The Cincinnati Art Museum is an iconic Cincy institution. In addition to housing world-renounced works of art and hosting internationally recognized artists, the Cincinnati Art Museum is also incredibly accessible and family friendly. It truly is a place for all of Cincinnati. This spring, the beloved museum took its commitment to community engagement to the next level (literally) with the Art Climb.
The Cincinnati Art Museum’s Art Climb is a splendid work of art that marries form and function through an artfully arranged nine-story staircase. The Art Climb is 164 carefully laid steps that connect the Cincinnati Art Museum to its neighbors.
The Art Climb includes a staircase from the sidewalk at the intersection of Eden Park Drive and Gilbert Avenue and leading all the way up to the front museum entrance. This project effectively opens up the museum grounds to the city, connecting the museum to its neighbors in a dramatic and meaningful way. (A Cincinnati Metro bus stop is located at the bottom of the staircase.)
Along the way, there are lots of spots to sit and take everything in. My kids eagerly ambled up the steps, jumping from stair to stair. The Cincinnati Art Museum took great care to preserve as much of the natural landscape as possible, and the result is a sprawling staircase that seems to rise out of the earth.
At the top, there is a large pavilion where you can enjoy breathtaking views of the city. Going forward, the Art Museum hopes the Art Climb can provide a space to incorporate outdoor art, effectively opening its doors to the community and making art something everyone can access and enjoy.
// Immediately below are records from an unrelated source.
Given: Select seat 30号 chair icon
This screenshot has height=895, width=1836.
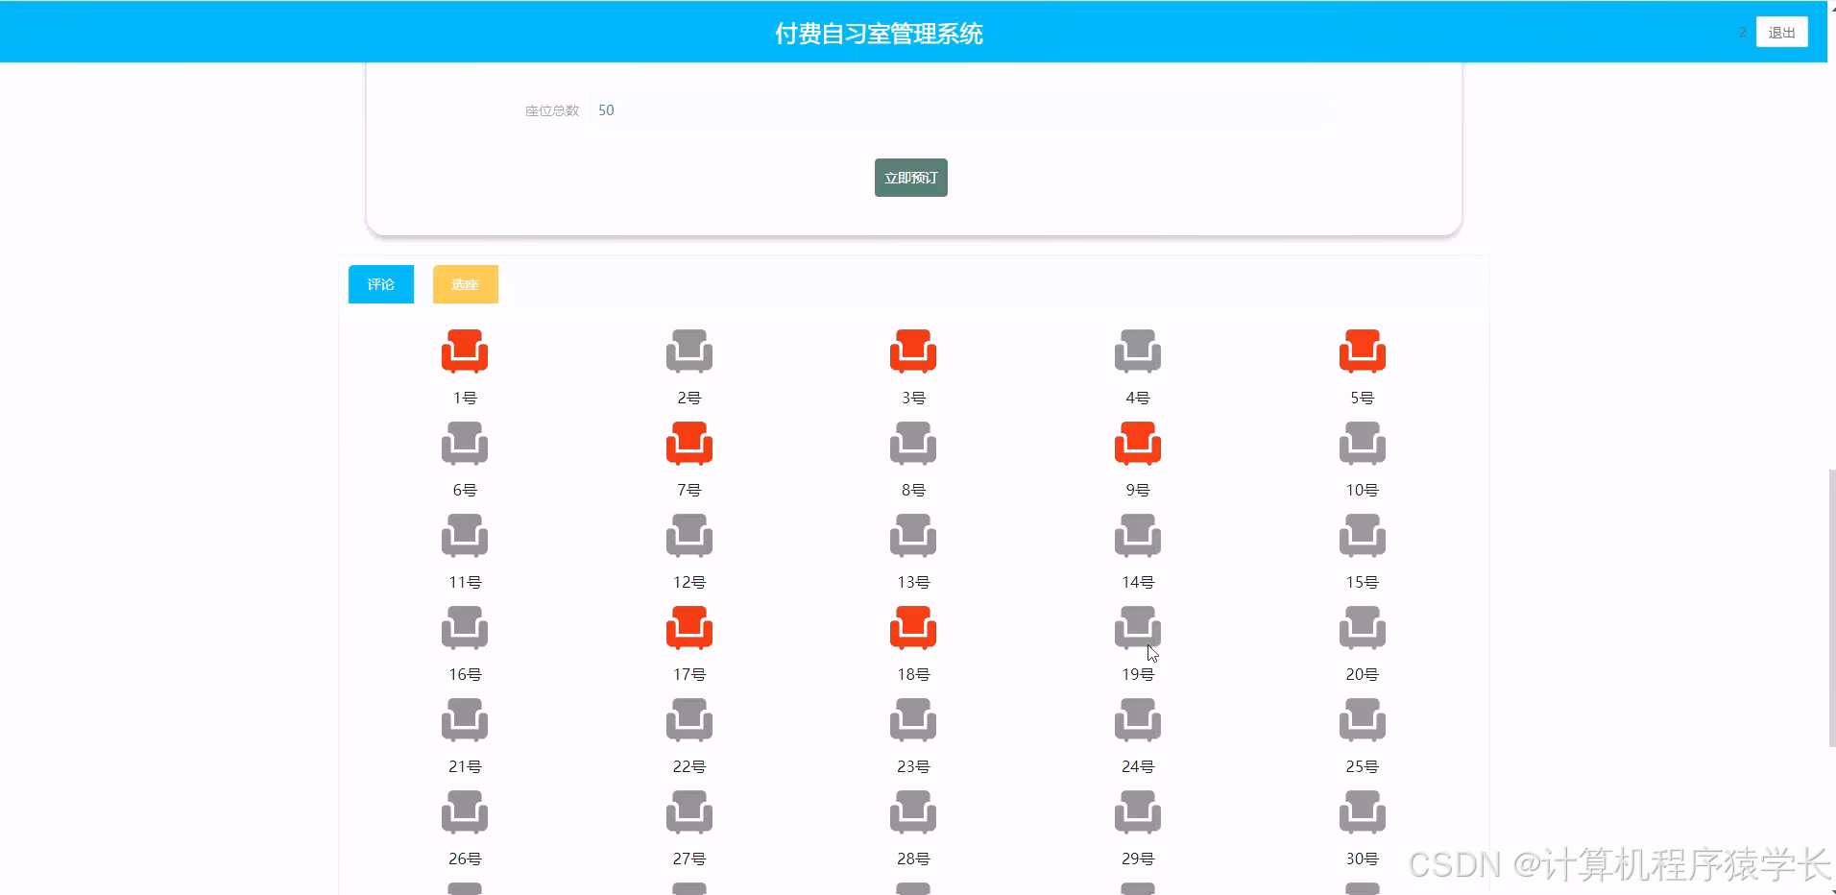Looking at the screenshot, I should tap(1362, 812).

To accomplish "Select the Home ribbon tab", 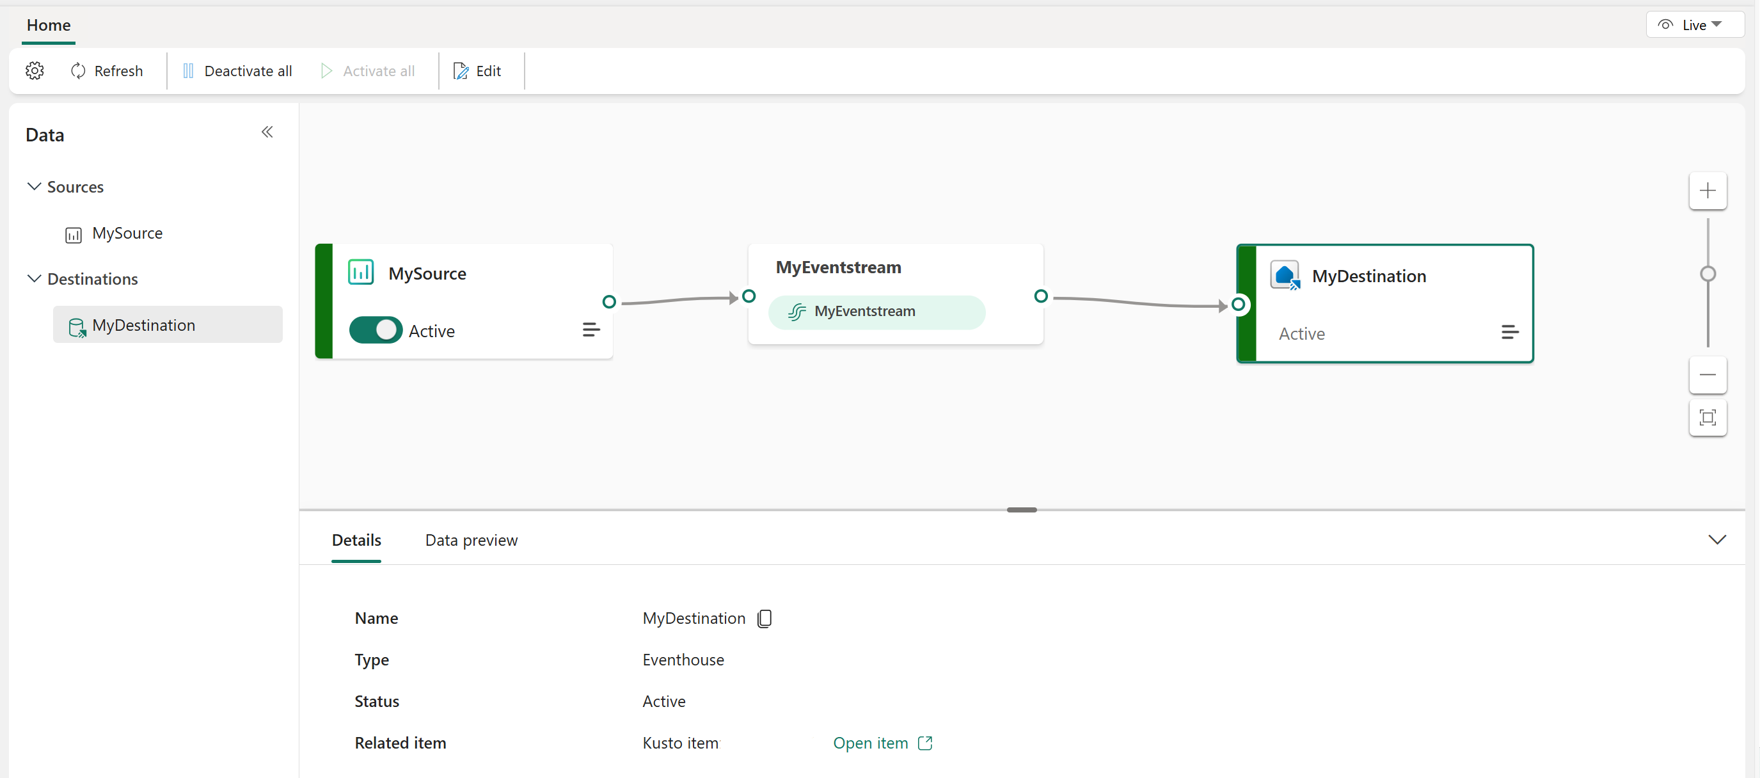I will pos(49,25).
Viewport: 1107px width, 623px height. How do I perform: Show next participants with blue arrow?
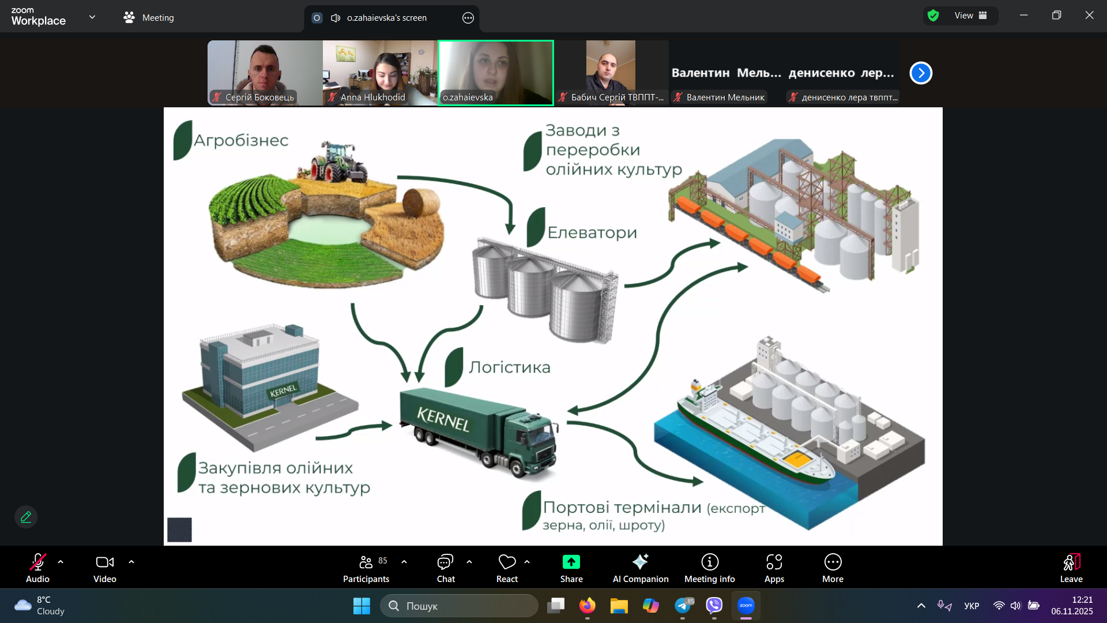click(x=921, y=73)
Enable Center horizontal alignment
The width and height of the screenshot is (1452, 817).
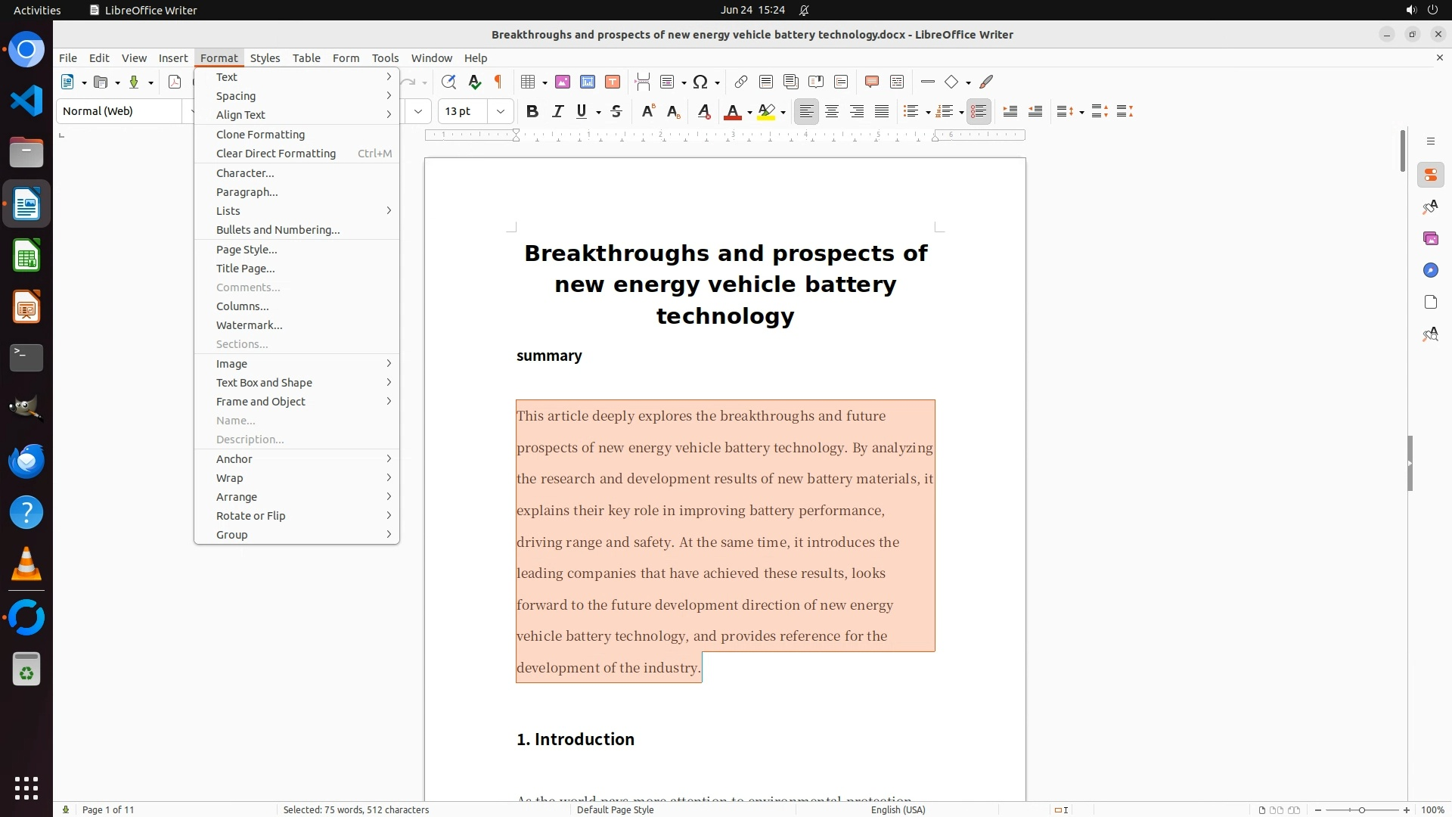tap(832, 111)
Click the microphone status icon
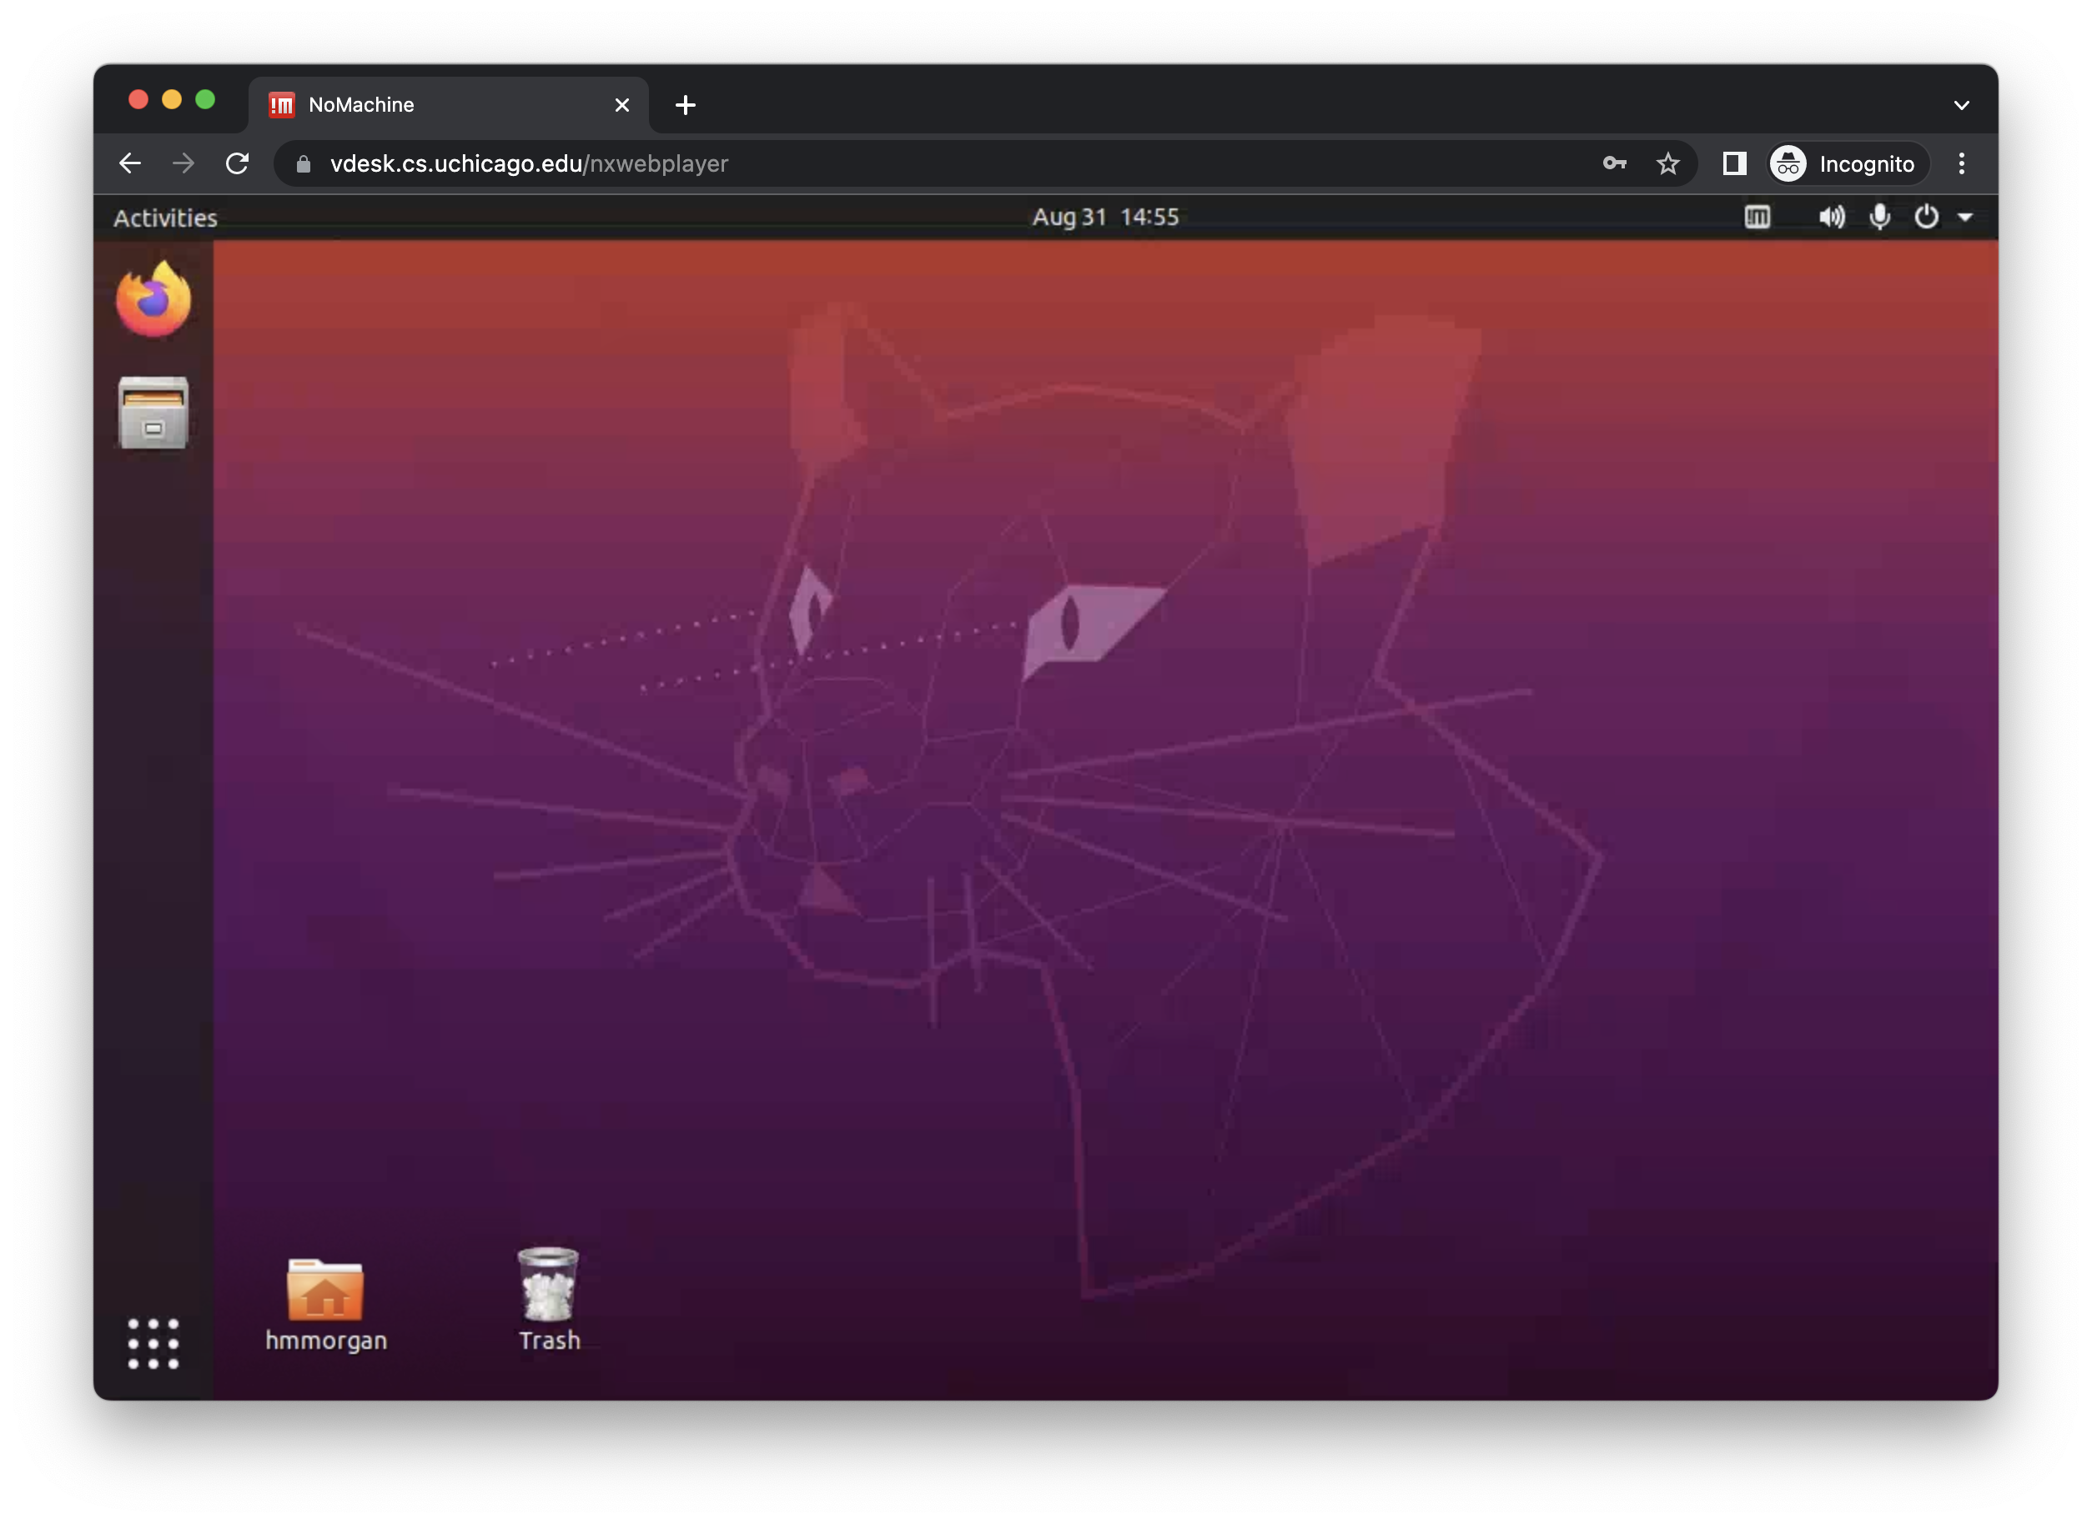 pyautogui.click(x=1880, y=217)
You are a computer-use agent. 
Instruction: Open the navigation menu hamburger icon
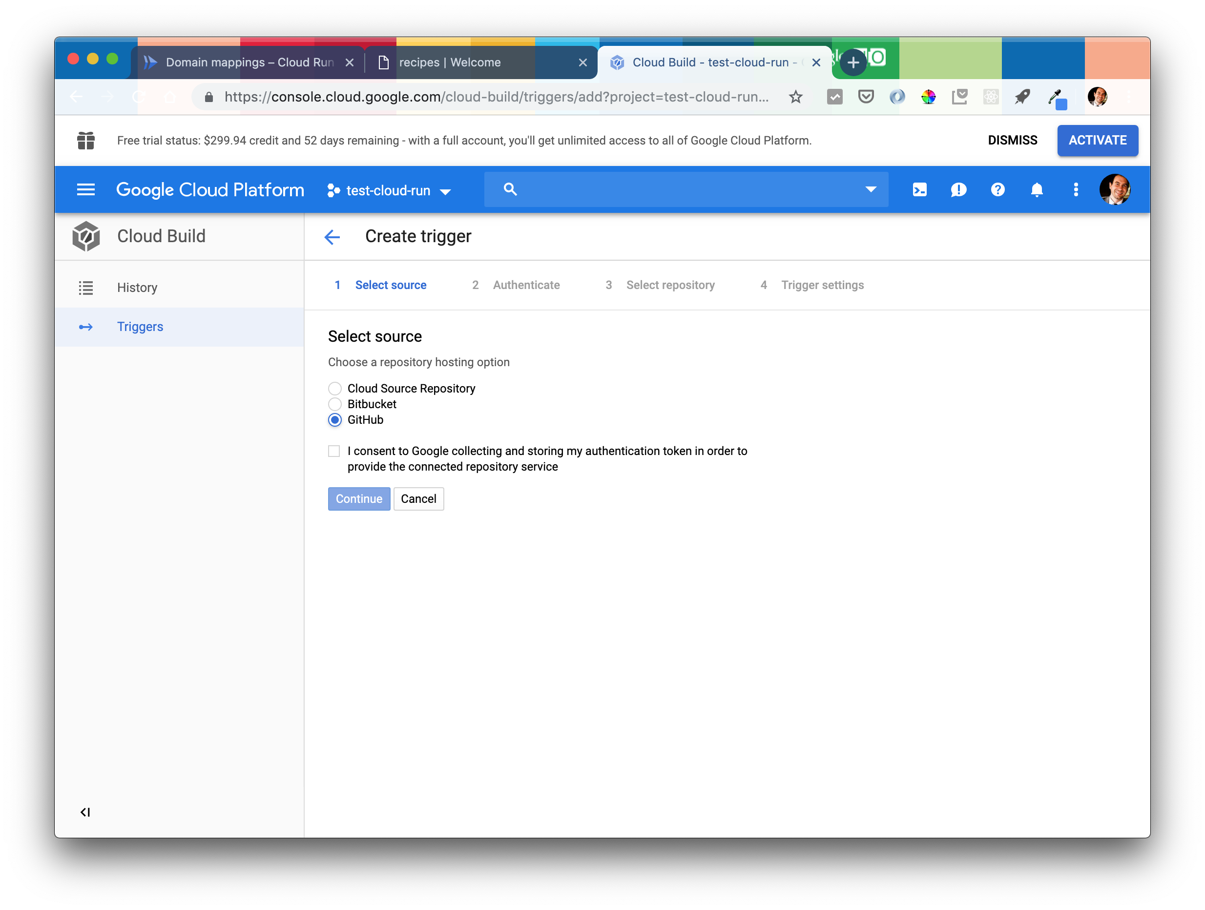pyautogui.click(x=86, y=190)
A few notes: while using the stairs, remember to maintain proper social distancing. There is a guard rail at the center of the staircase, which makes it easy to keep a healthy distance as you’re climbing. And while the Cincinnati Art Museum is fully accessible, this staircase is not. However, the top landing will be made ADA compliant with the addition of a ramp during the Art Museum’s next building phase. Additional accessible ramps are part of future phases elsewhere on the museum grounds as well.